だが、呑み込めていないのも博臣も同じ。ずっとだんまりしていた博臣は遠い目をしながら重たい口を開いた。脳裏に呼び起こされるのは過去の記憶とは見違える悠の姿。殺気は確実に名瀬に向いていた。いくら悠の言葉での鵜呑みするわけにはいかない。でも、改めて思考を巡らしていた博臣は薄々気づいていた。
「でも…」
「でも??」
「あの悠兄が嘘を吐くとは思えないな」
歯切れが悪い博臣の次の言葉を曇らせた表情の美月が黙って待つ。そして博臣は伏せていた視線を上げるとため息混じりに言葉を吐露するのだった。
自分が知る瀬那悠は、口は悪いが義理堅い人だった。異界士としての風貌も力もあり、氷のように冷たい泉とは全く対照的。気配りができ、ふさぎ込む自分によく寄り添ってくれ良き相談相手になってくれていた。年を重ねることで近寄りづらくなった実の姉とは違い、悠は全く変わることがなかった。そのためか悠に対しては、自分も含めて美月も懐いていた。

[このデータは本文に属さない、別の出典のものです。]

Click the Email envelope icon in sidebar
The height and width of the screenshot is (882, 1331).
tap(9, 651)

そんな彼が果たして名瀬にわざと盾突こうとするような嘘を吐くだろうか?
「じゃ…じゃあやっぱり…
悠兄さんの言った通り
あれは事故じゃない…」
「鵜呑みにしたくはないがそれが真実なんだろうな」
吐息と共に博臣が複雑そうな表情で言葉を漏らした。博臣の頭に咄嗟に浮かび上がったのはこの前の一件だ。古くに闇に葬られた雷迅一族の雷迅蓮だ。彼の一族と同じように志帆と悠の両親も名瀬によって葬られた。彼の話と身近で親しい者とを結びつけただけで博臣は虫唾が走るのを感じた。
「それじゃあ理由は??」
「さぁーな
そればかりは調べてみないとなんともいえない」
深く腰をかけなおした博臣は深くため息を溢した。もしかしたら、友好関係を築いているように表面上には見えても奥深くでは二つの一族は亀裂が入っていたのかもしれない。それもつい最近ではなく、もっとずっと前から。

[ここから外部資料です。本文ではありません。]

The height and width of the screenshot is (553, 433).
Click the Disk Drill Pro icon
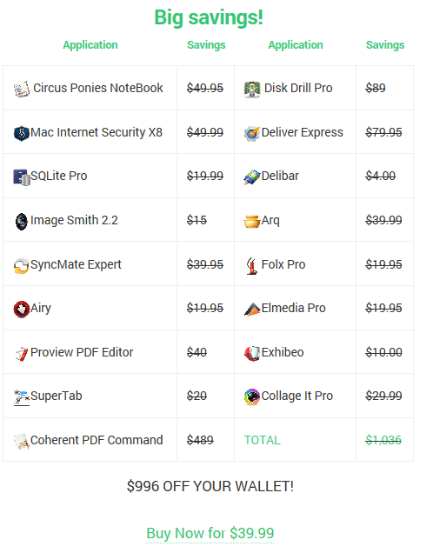point(252,90)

そこまで考えが纏まった段階で博臣の中で不安要素が残るのはやはり志帆の存在だった。志帆がその事件の事実を、悠の科博を知ったときに彼女は完全に板挟み状態だ。
「美月、志帆の耳には今は入れるなよ」
「…ッ、兄貴に言われなくてもわかってるわよ」
釘を刺す博臣の言葉に美月は声を上げて言い返した。その後、美月は車内で息を潜めて聞いていた内容について疑問を口にした。
”境界の彼方”
”栗山未来”
藤真によると、娘の唯が殺されたことを知った伊波家は栗山未来を殺そうとしたのだ。そしてそれを止めたのが名瀬泉だという。
一体これらの話が繋がるのだろうか?
名瀬泉が秘密裏に何かを進めるために、栗山未来を救ったのか?
そしてそれらを知ったうえで藤真弥勒は何を企てているのだろうか?
それだけならまだしも悠の企てが悩みの種として厄介なものが加わってしまった。
博臣は頭を盛大に抱え込みたい気持ちにさらされたが、妹の美月の前と言うこともあり、顔に出すことをせずに僅かに残っている可能性について言及した。
「この一帯での名瀬家の権力は絶対的だ。
敵対戦力の内部の亀裂を狙ってこうゆう揺さぶりをかけてくるのは今までも良くあったことだ」
「じゃあ、藤真弥勒が言っていたことは全て嘘だと言うの?」
「そうは言ってない」
美月の言葉に対して、全部を真っ向から否定するわけではないと、諭すかのように言葉を紡いで一先ず美月を落ち着かせると、博臣は言葉を続けた。
「ただその可能性が否定できない
以前異界士協会には注意するよう、泉姉さんにも言われたことがある。
恐らく、名瀬家と敵対している組織なんだろう。」
「前は、栗山さんが異界士協会のことを言っていた時は無視したくせに」
その言葉に対して美月は顔を窓にやりそっぽ向いた。自分だけまた蚊帳の外だと機嫌を損ねる美月に、ここにきて初めて隣の美月に視線をやった博臣は困ったように眉を下げた。
「そんな情報言うわけないだろ?
それに、詳しいことについては俺も聞かされていない…」
その言葉を聞き終えると美月は何か決意を秘めた表情を浮かべスッと立ち上がった。
「泉姉様のところに言ってくる」
「シラを切られて終わりだぞ」
やんわりと遠回しにやめとけと諭す兄の言葉に、ムカッときた美月は彼にジト目を向けた。
「なんとかしなさいよ。実の姉でしょ!」
「そのことは自分に返ってくるだけだぞ」
だが、声を上げた美月に自分はただ事実を述べただけだと博臣は困ったように肩を竦めてそっくりそのまま言葉を返すのだった。
そんな二人の端末が同時にバイブレーションを鳴らした。その音に気づき二人は端末を取り出しメールの内容を確認した。
「栗山さんからよ…
兄貴のところにも?」
「アッキーが…」
その内容は、二人にとって驚愕することだった。